» ABOUT THIS EXERCISE: Restate exactly, and only, the lines from the one with "You are a computer-use" through the end of the data, with both of those end lines kept. Drop any pictures.
(MATERIAL SUPPLIED begins)
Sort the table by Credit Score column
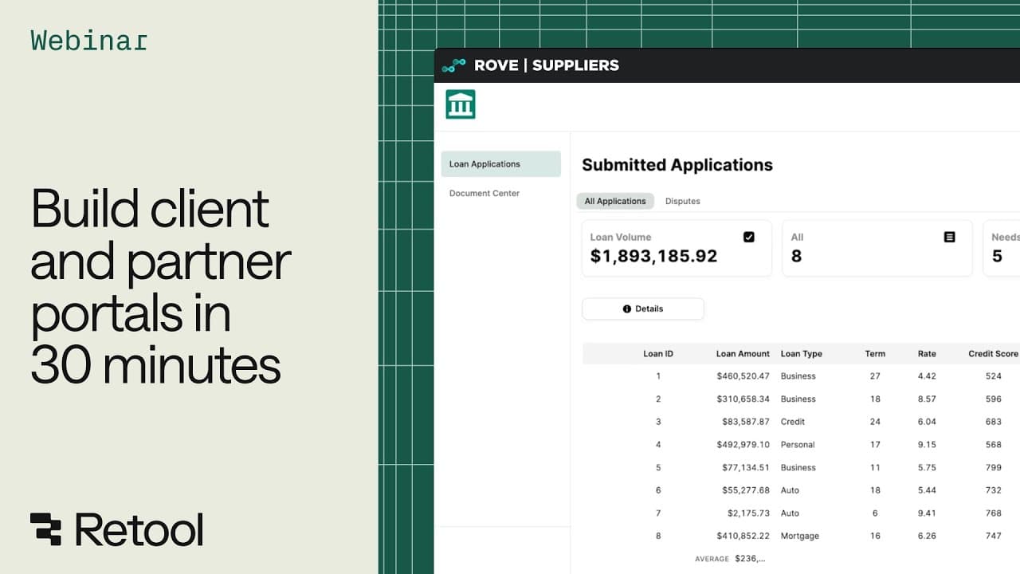The image size is (1020, 574). pos(992,353)
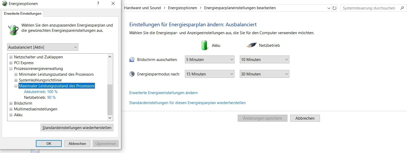Click the tree view scrollbar down arrow
This screenshot has height=153, width=407.
110,118
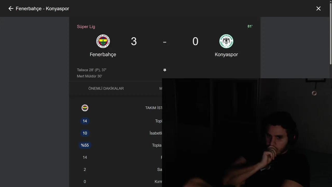Click the 10 shots on target badge
This screenshot has height=187, width=332.
85,133
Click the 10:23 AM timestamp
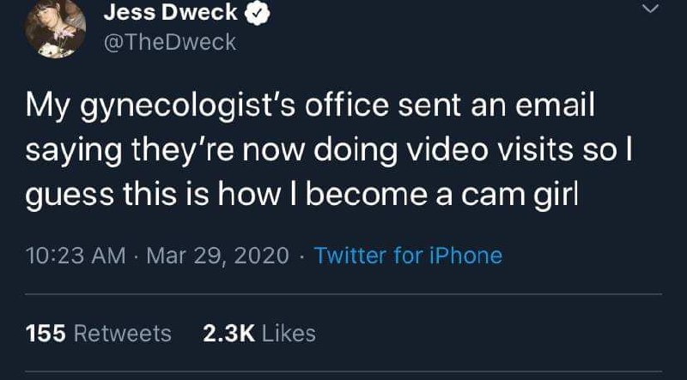This screenshot has width=687, height=380. pos(76,256)
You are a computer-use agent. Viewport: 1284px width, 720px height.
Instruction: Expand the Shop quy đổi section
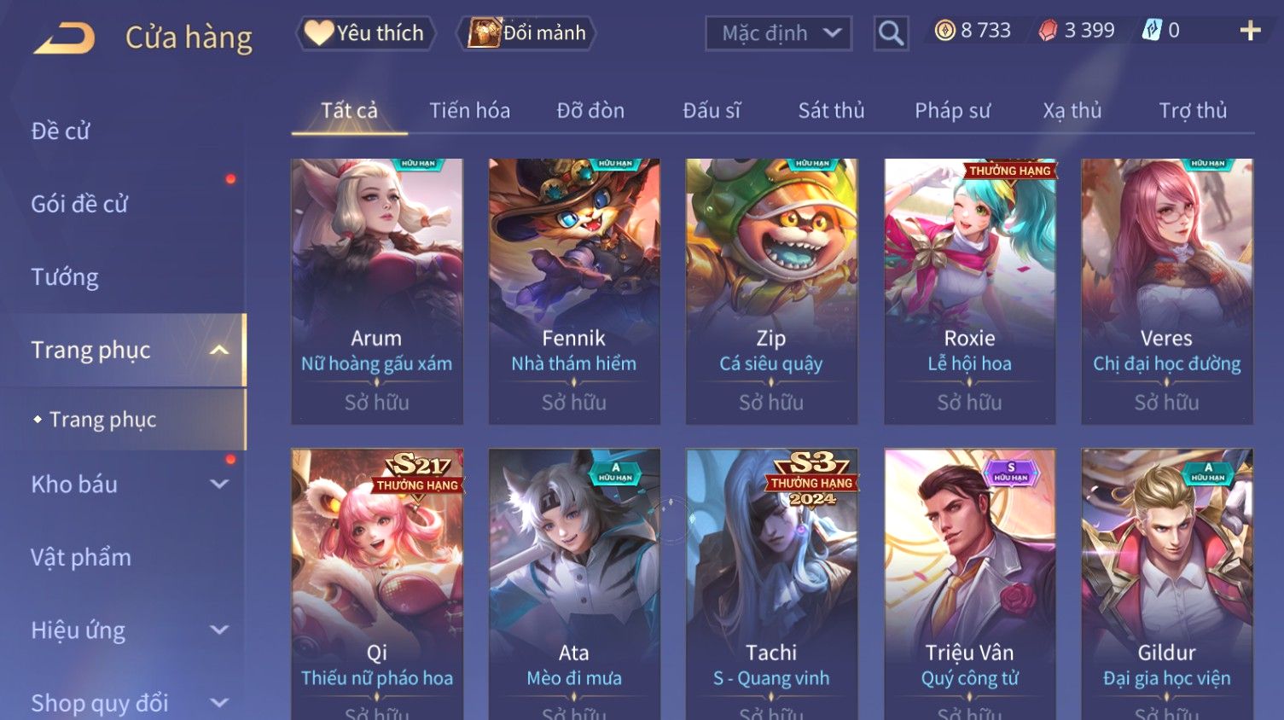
(MATERIAL SUPPLIED ends)
» EXPECTED ANSWER:
You are a computer-use agent. Viewport: 1284px width, 720px height.
Instruction: Expand the Shop quy đổi section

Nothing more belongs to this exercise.